A common application of the doctrine of inquiry notice from possession occurs when a tenant is in possession of the property. Generally, if the occupant is a tenant, this type of possession gives notice to any purchaser of the tenant's rights. This notice is all-inclusive; it includes notice not only of the tenant's rights as a tenant under a lease, but also those which may exceed those of a tenant. Thus a purchaser is considered TOP     9 ABR 64  to have inquiry notice of the rights of a tenant who has prepaid the rent, as well as the rights of an apparent tenant who has purchased the premises. For purchasers to satisfy their obligation of inquiry, they must question the tenant as to the tenant's rights in the property, particularly any rights in excess of, or at variance with, a written lease between the current landlord and the tenant. In small buildings the burden of this inquiry also may be small. However, with very large multi-tenanted apartment or office buildings, the burden of this inquiry may be considerable. 6  

These comments contradict Laymon's contention that it is unreasonable to expect a potential purchaser of rental property to investigate each tenant's interest in the property.

Laymon further argues that, even if a bona fide purchaser were required to investigate the status of Rains's tenancy, there is nothing out of the ordinary in the landlord/tenant arrangement between the defendants here. Again, I disagree. Here, there are suspicious facts surrounding Rains's conveyance to Laymon which would suggest otherwise. First, Rains received no consideration at the time of the transfer. The trustee argues that Rains had substantial obligations outstanding to creditors, including the Internal Revenue Service, at the time of the conveyance. Further, Rains has continued in possession for several years subsequent to the transfer of her interest, and has paid Laymon below market rent. Rains has also been able to withdraw cash from the bank account in which the rent from both halves of the duplex was deposited. I feel that these facts, which suggest an outstanding equity in a third party, would foreclose reliance solely upon the quit-claim deed and require a bona fide purchaser to make further inquiry regarding Rains's interest. 7  

TOP     9 ABR 65 

A statute of limitations starts to run when a cause of action accrues. 8   A cause of action accrues "when a person discovers, or reasonably should have discovered, the existence of all elements essential to the cause of action." 9   At this point, there are insufficient uncontested facts present in this case to determine when the trustee, standing in the shoes of a bona fide purchaser, would have discovered all the elements of the cause of action he has asserted in this case. For this reason, Phyllis Laymon's motion for summary judgment will be denied. 10   An order will be entered consistent with this memorandum.

DATED: October 9, 2008

BY THE COURT

DONALD MacDONALD IV

United States Bankruptcy Judge




N O T E S:

  1.  Laymon's Reply in Supp. of Mot. for Summ. J., filed Sept. 5, 2008 (Docket No. 19), at pp. 2-3.

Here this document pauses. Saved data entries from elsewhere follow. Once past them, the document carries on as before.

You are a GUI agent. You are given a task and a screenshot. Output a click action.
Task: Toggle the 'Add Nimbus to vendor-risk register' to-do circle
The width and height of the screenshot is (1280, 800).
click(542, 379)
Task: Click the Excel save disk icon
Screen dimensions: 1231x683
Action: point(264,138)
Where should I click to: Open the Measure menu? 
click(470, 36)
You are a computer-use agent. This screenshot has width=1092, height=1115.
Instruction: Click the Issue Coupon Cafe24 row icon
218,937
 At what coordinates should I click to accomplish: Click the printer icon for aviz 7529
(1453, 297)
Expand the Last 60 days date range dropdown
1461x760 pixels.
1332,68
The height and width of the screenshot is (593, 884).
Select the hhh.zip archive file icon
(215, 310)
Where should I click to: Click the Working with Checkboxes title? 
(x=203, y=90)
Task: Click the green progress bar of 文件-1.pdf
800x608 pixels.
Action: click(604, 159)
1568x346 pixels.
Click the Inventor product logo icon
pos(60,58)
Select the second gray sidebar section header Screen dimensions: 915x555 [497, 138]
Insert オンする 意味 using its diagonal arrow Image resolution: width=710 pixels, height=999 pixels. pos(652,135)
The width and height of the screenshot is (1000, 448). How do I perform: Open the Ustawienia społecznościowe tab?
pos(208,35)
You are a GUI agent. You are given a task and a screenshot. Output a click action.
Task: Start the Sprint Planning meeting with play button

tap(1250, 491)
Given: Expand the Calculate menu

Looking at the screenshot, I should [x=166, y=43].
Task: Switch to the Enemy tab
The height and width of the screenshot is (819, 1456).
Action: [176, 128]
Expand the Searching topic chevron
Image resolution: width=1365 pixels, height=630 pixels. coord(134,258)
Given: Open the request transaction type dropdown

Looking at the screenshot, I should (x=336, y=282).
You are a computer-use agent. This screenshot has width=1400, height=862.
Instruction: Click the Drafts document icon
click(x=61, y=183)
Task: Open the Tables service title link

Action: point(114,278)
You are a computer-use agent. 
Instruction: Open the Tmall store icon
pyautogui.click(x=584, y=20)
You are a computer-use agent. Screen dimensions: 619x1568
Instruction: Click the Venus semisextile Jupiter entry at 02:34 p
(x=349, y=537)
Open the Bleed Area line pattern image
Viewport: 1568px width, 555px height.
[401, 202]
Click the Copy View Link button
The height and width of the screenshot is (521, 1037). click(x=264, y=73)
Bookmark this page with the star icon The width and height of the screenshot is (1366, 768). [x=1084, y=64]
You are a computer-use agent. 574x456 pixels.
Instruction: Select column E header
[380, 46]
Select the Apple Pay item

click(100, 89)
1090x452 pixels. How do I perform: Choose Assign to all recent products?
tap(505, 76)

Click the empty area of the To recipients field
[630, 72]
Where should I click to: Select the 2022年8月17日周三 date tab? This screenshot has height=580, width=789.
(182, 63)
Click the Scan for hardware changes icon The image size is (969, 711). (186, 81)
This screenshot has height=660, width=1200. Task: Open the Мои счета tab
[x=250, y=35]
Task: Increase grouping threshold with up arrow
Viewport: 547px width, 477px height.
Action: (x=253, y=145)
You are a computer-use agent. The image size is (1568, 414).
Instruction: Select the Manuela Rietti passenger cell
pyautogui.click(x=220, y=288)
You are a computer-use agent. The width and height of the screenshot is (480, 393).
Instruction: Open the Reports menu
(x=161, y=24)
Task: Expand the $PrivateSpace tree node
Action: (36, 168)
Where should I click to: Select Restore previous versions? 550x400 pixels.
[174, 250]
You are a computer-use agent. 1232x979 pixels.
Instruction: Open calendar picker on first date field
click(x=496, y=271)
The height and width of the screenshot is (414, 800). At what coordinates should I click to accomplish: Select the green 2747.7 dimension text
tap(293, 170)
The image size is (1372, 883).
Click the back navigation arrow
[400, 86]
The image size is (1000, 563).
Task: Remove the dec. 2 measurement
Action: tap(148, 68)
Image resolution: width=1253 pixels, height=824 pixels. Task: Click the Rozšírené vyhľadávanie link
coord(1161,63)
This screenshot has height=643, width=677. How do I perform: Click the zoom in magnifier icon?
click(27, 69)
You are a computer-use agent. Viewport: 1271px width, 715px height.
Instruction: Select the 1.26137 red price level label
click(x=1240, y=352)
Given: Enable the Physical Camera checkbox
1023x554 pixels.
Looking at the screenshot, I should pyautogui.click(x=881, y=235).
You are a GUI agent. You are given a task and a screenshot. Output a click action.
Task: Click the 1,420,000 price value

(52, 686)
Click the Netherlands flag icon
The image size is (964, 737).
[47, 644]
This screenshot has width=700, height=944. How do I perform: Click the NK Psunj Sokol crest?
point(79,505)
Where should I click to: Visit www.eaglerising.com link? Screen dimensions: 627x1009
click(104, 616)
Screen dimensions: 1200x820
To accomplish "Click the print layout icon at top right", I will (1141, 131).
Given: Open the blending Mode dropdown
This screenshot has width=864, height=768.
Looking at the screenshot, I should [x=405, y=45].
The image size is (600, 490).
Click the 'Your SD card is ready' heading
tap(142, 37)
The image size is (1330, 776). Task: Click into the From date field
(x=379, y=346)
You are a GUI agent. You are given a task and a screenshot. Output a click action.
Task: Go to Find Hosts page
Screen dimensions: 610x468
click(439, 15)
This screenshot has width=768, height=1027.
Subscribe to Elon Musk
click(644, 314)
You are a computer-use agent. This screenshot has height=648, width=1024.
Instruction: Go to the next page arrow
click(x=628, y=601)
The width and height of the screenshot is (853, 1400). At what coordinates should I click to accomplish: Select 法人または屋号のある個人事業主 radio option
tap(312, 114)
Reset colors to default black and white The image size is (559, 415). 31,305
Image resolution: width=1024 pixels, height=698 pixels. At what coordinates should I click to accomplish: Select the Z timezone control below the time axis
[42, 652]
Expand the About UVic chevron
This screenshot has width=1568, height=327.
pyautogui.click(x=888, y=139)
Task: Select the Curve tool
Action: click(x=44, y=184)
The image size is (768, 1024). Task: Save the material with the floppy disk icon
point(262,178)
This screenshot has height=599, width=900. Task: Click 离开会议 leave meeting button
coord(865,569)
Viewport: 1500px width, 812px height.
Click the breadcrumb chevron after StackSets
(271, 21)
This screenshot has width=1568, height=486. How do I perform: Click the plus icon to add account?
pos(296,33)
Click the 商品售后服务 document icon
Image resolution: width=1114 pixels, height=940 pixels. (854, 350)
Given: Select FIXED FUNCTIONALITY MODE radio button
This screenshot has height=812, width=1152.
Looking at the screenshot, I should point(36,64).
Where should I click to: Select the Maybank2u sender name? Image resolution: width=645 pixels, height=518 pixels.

  2. 77 Am. Jur. 2d Vendor and Purchaser, § 403 at pp. 456-57 (2006).

  3. Modrok v. Marshall, 523 P.2d 172, 174 (Alaska 1974).

  4. Id.

  5. Id.

  6. Powell on Real Property, § 82.02[1][d][iii][A](Michael Allan Wolf, ed., LexisNexis Mathew Bender 2008).

  7. Modrok, 523 P.2d at 174.

  8. Roach v. Caudle, 954 P.2d 1039, 1041 (Alaska 1998).

  9. Id., citing Cameron v. State, 822 P.2d 1362, 1366 (Alaska 1991).

  10. See John's Heating Serv. v. Lamb, 46 P.3d 1024, 1031 (Alaska 2002) [].